April 27, 2010: The U.S. Department of Defense has fired the new (11 months in the job) head of the Wounded Warrior program, and is looking for someone else to do a better, or at least different, job. The dismissed official, was a security and technology expert with long experience in working with the military. The Department of Defense is apparently looking for someone with more military background.
Most of the work of Wounded Warrior program, at least in terms of numbers, is done at Warrior Transition Units (WTUs), and the problem is that this organization has, as the months go by, a higher proportion of very badly wounded soldiers to care for. Heavy combat died down in Iraq two years ago, and the current surge Afghanistan is much smaller in comparison. Thus the less severely injured troops are leaving the WTU, while those who need more treatment are still there. The larger number of these troops, and the severity of their injuries, makes it more difficult for the WTU staff, and more difficult for the Wounded Warrior program to show progress politicians can brag about. The media are always eager to run stories of badly injured veterans being mistreated by the government, and WTUs are a convenient place for journalists to look for material.

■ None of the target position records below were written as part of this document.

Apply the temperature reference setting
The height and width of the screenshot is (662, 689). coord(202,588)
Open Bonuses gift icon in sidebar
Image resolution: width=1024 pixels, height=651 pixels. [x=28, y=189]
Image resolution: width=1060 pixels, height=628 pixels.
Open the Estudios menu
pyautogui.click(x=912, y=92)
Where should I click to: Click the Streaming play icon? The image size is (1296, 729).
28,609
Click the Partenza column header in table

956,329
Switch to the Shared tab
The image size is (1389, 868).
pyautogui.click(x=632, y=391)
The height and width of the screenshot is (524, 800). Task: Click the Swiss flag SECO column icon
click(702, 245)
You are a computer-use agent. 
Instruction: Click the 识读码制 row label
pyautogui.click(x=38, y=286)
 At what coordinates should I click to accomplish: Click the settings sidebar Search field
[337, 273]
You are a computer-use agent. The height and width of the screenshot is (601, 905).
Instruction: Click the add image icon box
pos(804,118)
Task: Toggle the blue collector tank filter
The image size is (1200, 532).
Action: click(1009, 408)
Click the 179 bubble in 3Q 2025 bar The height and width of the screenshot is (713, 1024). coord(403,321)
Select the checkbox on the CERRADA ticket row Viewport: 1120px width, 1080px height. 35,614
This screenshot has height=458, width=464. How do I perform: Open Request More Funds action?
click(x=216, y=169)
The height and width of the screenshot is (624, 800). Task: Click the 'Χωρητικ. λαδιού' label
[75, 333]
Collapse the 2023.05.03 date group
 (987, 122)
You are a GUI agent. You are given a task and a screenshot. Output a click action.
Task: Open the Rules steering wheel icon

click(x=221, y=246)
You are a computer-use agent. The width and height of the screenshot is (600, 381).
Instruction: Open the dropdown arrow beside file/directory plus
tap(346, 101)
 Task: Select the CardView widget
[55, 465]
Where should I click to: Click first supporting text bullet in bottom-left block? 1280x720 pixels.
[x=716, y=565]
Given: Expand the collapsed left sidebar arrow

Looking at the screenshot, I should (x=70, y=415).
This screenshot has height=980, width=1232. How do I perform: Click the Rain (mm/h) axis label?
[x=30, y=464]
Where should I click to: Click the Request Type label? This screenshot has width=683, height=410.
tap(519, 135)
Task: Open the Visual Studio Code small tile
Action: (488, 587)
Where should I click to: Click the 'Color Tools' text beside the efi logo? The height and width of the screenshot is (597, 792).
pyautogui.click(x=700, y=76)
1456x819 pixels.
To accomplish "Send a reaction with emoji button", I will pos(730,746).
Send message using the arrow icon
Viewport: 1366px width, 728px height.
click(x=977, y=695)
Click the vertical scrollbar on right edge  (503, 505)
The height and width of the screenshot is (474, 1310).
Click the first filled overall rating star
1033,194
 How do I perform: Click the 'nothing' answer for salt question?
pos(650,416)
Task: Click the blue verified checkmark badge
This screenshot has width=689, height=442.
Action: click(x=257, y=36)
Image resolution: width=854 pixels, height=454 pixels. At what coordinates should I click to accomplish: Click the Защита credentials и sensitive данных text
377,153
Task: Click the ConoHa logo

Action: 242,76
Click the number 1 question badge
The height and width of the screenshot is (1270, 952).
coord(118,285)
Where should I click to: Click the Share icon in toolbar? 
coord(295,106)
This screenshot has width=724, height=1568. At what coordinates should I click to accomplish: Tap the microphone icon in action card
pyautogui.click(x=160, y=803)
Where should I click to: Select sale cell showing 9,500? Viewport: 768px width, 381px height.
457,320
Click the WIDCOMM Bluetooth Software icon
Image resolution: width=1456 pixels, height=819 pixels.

Meanwhile, late last year, the WTUs also got an additional workload, with the addition of a physical conditioning program for wounded troops who were all patched up and ready to return to duty. But badly wounded American soldiers who reported back to their units after long (over six months) convalescence, discovered that they were not quite ready for active duty, much less combat. While the troops were healed, they had not had to take an army fitness test, or worn their combat gear. for over six months. This meant the returned troops had to hustle to catch up. When word of this got back to the recuperation units, a new program was established to ease the healed soldier back into the physical demands of serving with a combat unit. Now, when the troops return to duty, they have had several weeks to raise their physical fitness levels, and get used to wearing combat gear again.
All this is part of a three year old program the U.S. Army established to provide long term care for wounded troops who needed a long time to get well. This resulted in a network of 35 WTU, serving the needs of soldiers requiring six months or more of medical care before they are well enough to return to civilian life, or resume their military career. Most WTU patients have combat injuries, but there are many with accident injuries, and a few recovering from diseases contracted overseas. The WTUs were actually a development of a concept that first showed up in 2004.
Each WTU is staffed with a few officers and 15-20 NCOs (platoon sergeants and squad leaders). In addition there are nurses and other medical professionals. The WTU staff sees to it that those under their care receive the proper medical treatment on a timely and sufficient basis. The WTU staff deal with any paperwork problems, helping the patients cope with the many bureaucracies that come out of the woodwork. The WTU NCOs have the hardest jobs, because they are often combat veterans themselves, relate well to the patients, and they are the main problem solvers. This is particularly useful for WTU patients who are reservists, and are not familiar with a lot of the active duty paperwork and procedures. Because of the stress placed on the WTU NCOs, they get special-duty pay of $225 a month. Sort of like combat pay, but given to any troops in particularly difficult jobs. As the WTU population becomes increasingly longer term wounded, with a higher proportion of troops with multiple physical and mental problems, the job becomes even more difficult.
Before the WTUs, wounded troops needing long term care had to handle the various bureaucracies themselves, and this proved to be quite a burden. Troops were isolated from other troops, and this meant a lot of strain on their friends and families. The WTUs eliminated most of the hassle, enabling troops to concentrate on getting better.